Support vector machines (SVMs), which are maximal margin classifiers, can also be used to train SLFNs. RBFs and SVMs differ in that at the output layer, a SVM employs convex optimization to find an optimal linear classifier, whereas the output weights of RBF network are typically estimated by a linear least squares algorithm, such as the LMS or recursive least squares (RLS) algorithm. Regarding other training SLFNs, extreme learning machines (ELMs) are proposed in [23]; ELMs choose random hidden neuron parameters and calculate the output weights with the least squares algorithm. This method can achieve a fast training speed. Subsequently, an online sequence extreme learning machine (OS-ELM) algorithm that can learn one by one and data blocks of the input samples is proposed in [24]. In ELMs, the number of hidden nodes is assigned a priori, and many nonoptimal nodes may exist; thus, in [25–28], several types of growing and pruning techniques based on ELMs are proposed to effectively estimate the number of hidden neurons.

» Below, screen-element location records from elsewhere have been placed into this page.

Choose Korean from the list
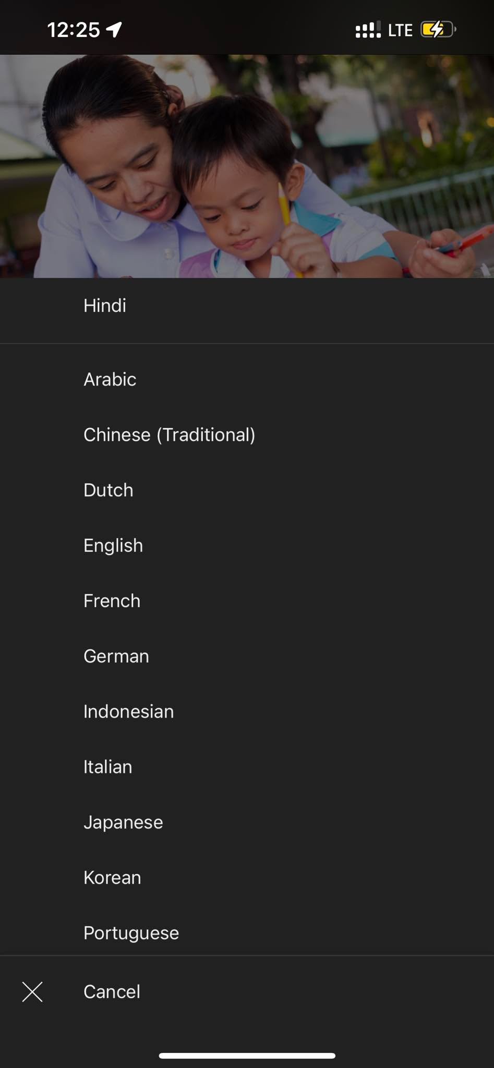This screenshot has width=494, height=1068. [247, 878]
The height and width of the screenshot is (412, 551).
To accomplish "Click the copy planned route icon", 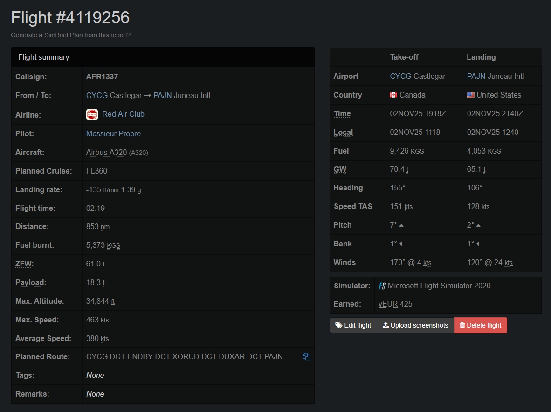I will (306, 357).
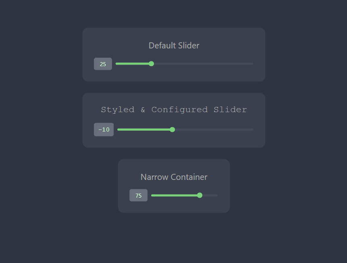This screenshot has width=347, height=263.
Task: Click the gray track end of the Narrow Container slider
Action: pos(210,195)
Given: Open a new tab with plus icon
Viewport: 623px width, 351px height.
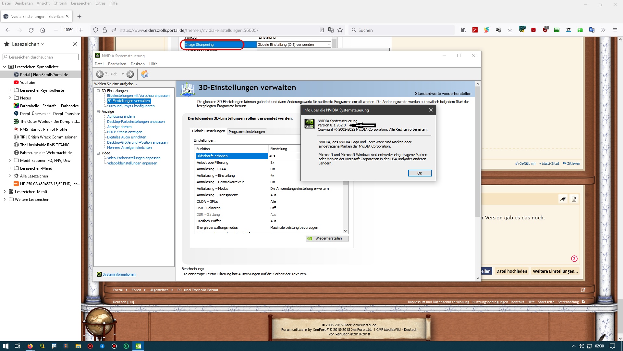Looking at the screenshot, I should (x=79, y=16).

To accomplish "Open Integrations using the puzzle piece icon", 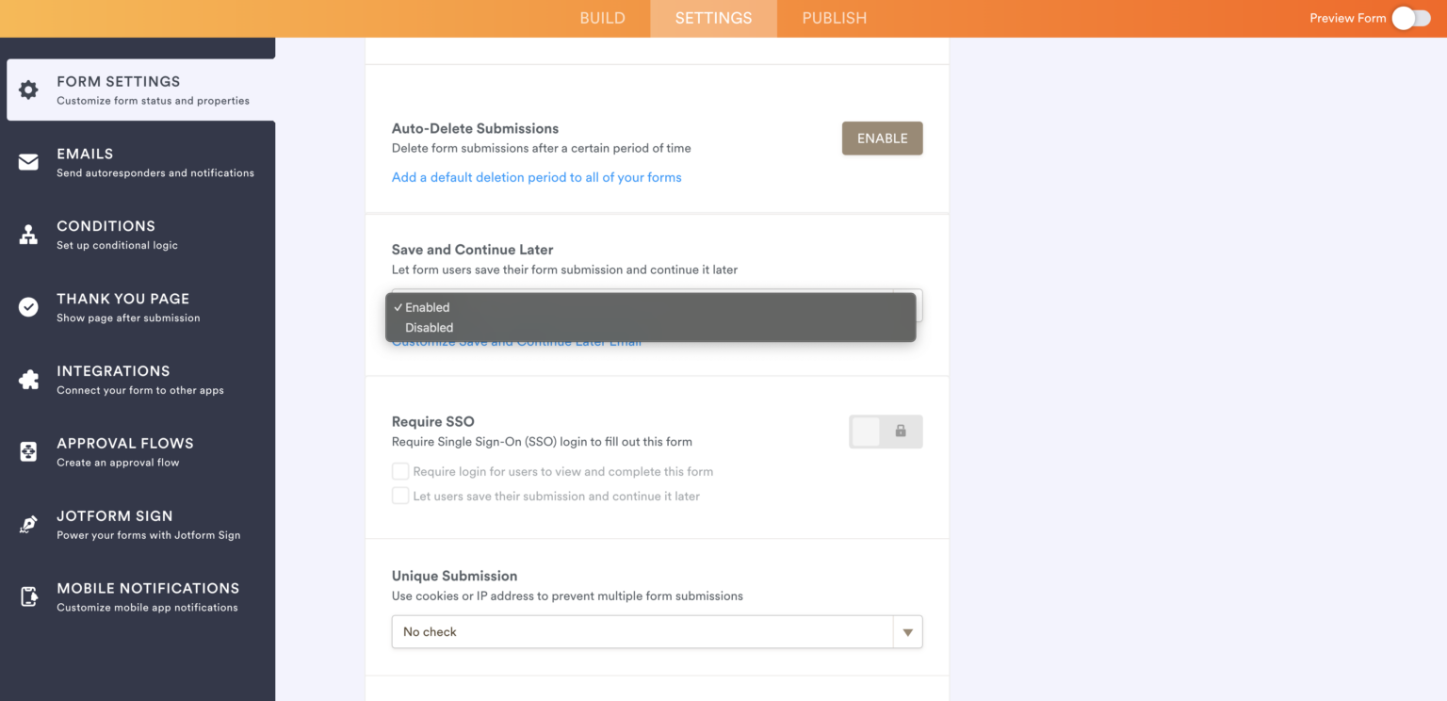I will [29, 379].
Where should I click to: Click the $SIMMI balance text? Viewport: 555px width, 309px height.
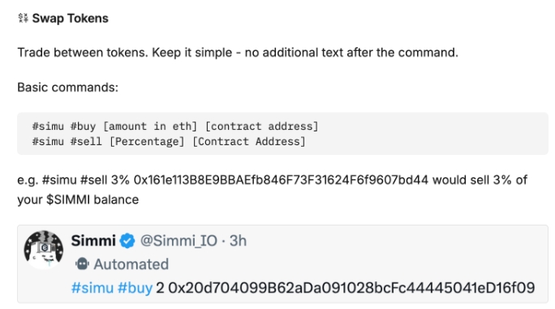[x=93, y=200]
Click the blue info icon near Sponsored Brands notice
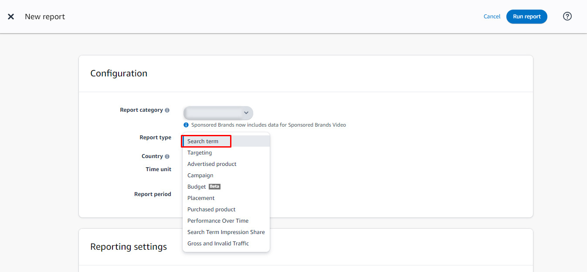Viewport: 587px width, 272px height. (x=186, y=124)
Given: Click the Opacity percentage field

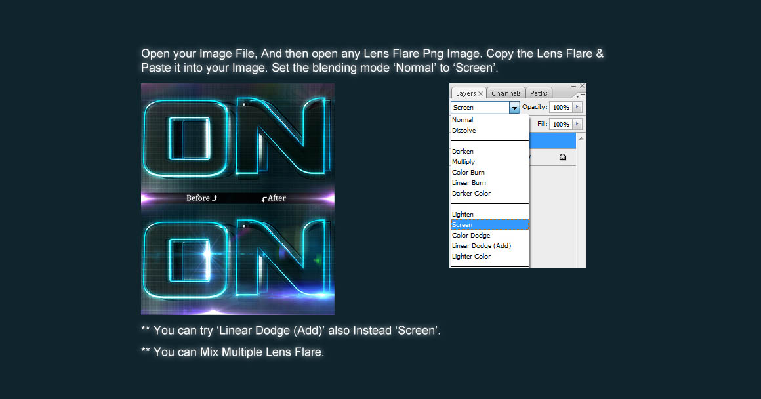Looking at the screenshot, I should click(560, 107).
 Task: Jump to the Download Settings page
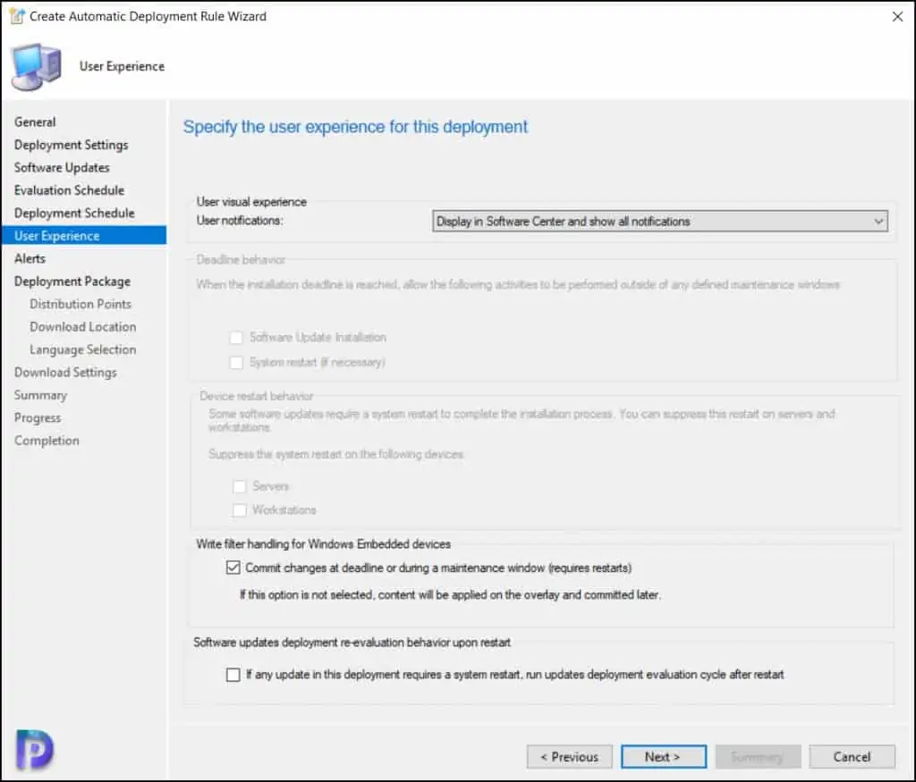tap(65, 373)
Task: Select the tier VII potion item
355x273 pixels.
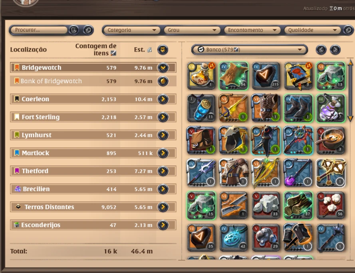Action: click(x=201, y=76)
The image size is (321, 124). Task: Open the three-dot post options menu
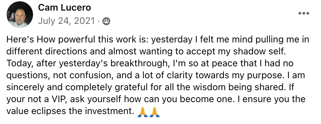[x=303, y=13]
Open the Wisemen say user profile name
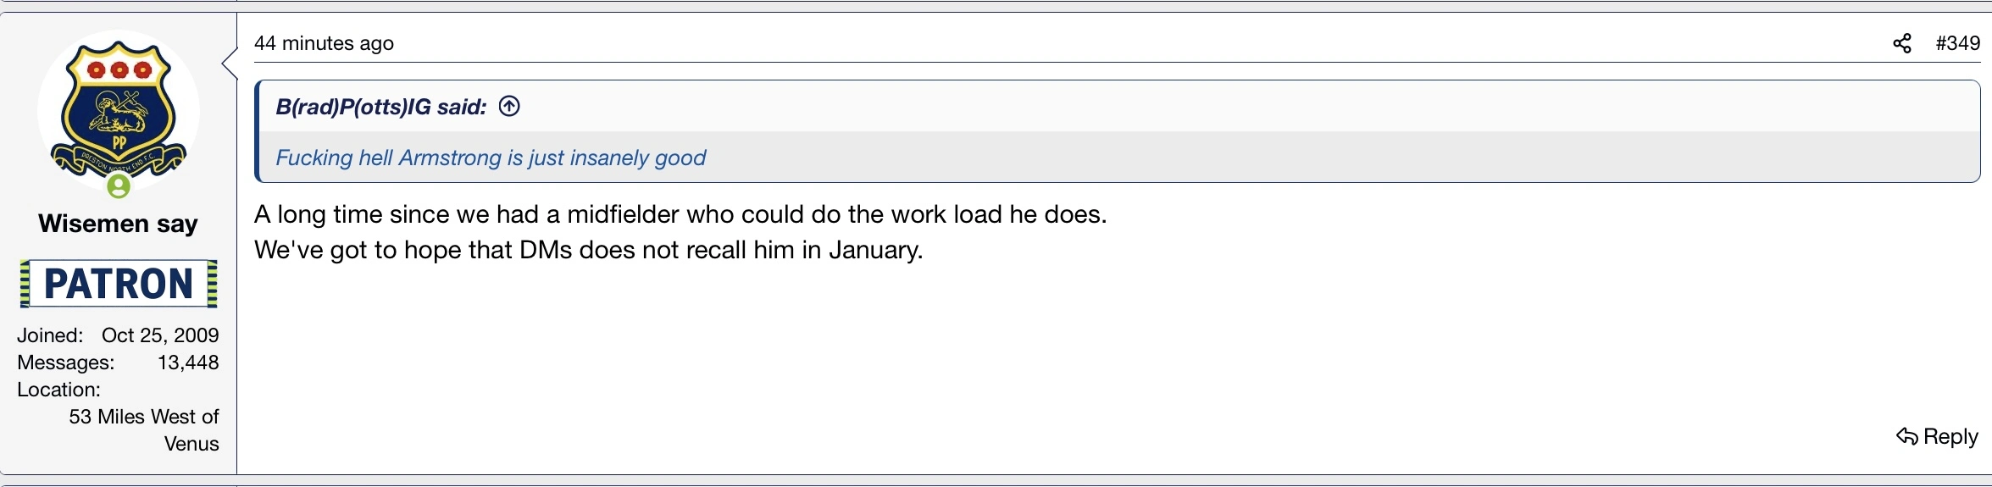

All of the algorithms for training SLFNs consist of two stages: (1) suitable feature mapping and (2) output weight adjustment. To train SLFNs efficiently, in this paper, a potential function is introduced in the feature mapping stage to train the sample space, and an incremental learning method of constructing RBF hidden neurons is proposed. Note that although the sequence learning RBF algorithms can also generate RBF hidden neurons automatically, because of the lack of global information in the sample space, the adaptability of complex sample space may be poor. In contrast to GAP-RBF, the proposed method does not require an assumption that the input samples obey a unified distribution. Furthermore, it does not need to fit the input sample distribution, such as the algorithm proposed in [18]. The proposed method utilizes global information about each class of training sample space and can generate RBF hidden neurons incrementally to adapt the sample space. By using a potential function to measure the density in each class of training sample space, the corresponding RBF hidden neurons that cover different sample areas can be established. The center of the Gaussian kernel function can be determined by learning the density of different regions in the training sample space. Once the width is given, a hidden neuron is generated and introduced into the RBF network, and a mechanism for eliminating the potentials of original samples is presented. This mechanism is ready for the next learning step, and thus, the RBF centers and number of hidden neurons can be effectively estimated. In this way, a suitable network size for RBF hidden layer that matches the complexity of the sample space can be built up. Thus, the proposed method solves the problem of dimension change from sample space mapping to feature space, and it reduces the restrictions on the sample sets, which is adaptable to more complex sample sets.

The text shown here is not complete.